In the homework I found that the multimodal (image and text) performance outperformed models with images but not models with text only. How can we identify the contribution of each dimension/data aspect to the predictability?

BaotongZh commented 2 years ago

I am interested in hearing more about the multimodal knowledge for images and their extracted embeddings by using some other models.

linhui1020 commented 2 years ago

I wonder can we combine individual models with different type of dependent variables, for example, a binary classification model with a multi-categorical classification?

sabinahartnett commented 2 years ago

I am also wondering about the value add of going to a multimodal model and identifying how various components contribute to its performance. When running our model we found that the multi-modal was much slower - how do we weigh this cost/benefit?

Yaweili19 commented 2 years ago

I'm really interested in the value of going for a multimodal approach and incorporating it into my project.

y8script commented 2 years ago

I wonder if there is a faint possibility of a 'universal' neural network structure design that could adaptively learn to code different types of data efficiently through a reinforcement learning process(with minimum human interference in structure design), then build multi-modal representation based on these learned representation from each modal?

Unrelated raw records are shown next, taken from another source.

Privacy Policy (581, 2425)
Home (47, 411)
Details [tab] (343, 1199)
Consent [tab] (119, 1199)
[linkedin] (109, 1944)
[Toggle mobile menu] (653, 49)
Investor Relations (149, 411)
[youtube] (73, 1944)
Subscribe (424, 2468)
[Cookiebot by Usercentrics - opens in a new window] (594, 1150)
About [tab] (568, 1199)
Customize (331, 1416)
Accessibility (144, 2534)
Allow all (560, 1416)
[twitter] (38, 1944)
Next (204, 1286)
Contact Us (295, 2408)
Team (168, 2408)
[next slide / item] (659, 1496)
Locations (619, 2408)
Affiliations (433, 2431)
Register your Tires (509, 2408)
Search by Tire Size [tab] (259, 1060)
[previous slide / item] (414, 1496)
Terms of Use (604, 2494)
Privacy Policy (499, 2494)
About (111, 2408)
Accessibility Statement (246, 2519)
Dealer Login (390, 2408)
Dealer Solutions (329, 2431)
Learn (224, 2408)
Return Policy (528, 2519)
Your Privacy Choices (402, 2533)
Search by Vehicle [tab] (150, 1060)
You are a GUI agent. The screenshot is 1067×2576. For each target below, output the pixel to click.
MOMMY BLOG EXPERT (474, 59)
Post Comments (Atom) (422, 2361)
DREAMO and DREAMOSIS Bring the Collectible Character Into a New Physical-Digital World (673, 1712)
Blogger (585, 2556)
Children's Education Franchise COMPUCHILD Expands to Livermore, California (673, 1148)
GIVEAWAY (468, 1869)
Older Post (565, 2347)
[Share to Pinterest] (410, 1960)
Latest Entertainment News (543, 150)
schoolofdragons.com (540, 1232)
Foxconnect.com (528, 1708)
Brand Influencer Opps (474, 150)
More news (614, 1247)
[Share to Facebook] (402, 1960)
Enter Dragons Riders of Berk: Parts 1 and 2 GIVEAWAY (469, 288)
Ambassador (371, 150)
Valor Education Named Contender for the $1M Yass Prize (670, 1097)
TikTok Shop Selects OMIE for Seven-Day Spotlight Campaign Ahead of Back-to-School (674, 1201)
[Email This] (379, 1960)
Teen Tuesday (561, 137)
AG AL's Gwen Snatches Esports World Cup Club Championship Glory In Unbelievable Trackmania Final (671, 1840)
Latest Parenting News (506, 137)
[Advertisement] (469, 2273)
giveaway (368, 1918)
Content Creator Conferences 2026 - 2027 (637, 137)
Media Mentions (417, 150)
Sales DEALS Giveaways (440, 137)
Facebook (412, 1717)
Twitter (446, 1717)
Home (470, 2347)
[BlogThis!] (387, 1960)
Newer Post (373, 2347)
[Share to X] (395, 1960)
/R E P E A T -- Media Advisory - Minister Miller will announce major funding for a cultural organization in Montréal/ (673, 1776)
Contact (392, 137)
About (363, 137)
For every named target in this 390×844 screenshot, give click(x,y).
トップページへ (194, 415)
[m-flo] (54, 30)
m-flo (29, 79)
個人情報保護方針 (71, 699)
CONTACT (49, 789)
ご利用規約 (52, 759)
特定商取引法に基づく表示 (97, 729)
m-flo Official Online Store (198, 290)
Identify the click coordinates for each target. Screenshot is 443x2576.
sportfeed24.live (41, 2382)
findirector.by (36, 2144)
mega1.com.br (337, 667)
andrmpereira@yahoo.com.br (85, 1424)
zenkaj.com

yujing-syj commented 2 years ago

I am interested in if we can combine different models within different sample sizes(For example, the data sample for one model is relatively sample than other models) together?

Hongkai040 commented 2 years ago

It's amazing that what an ensemble of multi model could bring. However, I am thinking are there any limitations of this approach? And another question is how can we align different data representations?

ShiyangLai commented 2 years ago

Most of today's models are single-task experts. Feeding models with multi-types of information from multiple pipelines has the great potential to further improve AI's single-task performance and multi-task capability. I want to know more about the current efforts on multi-model multi-task AI.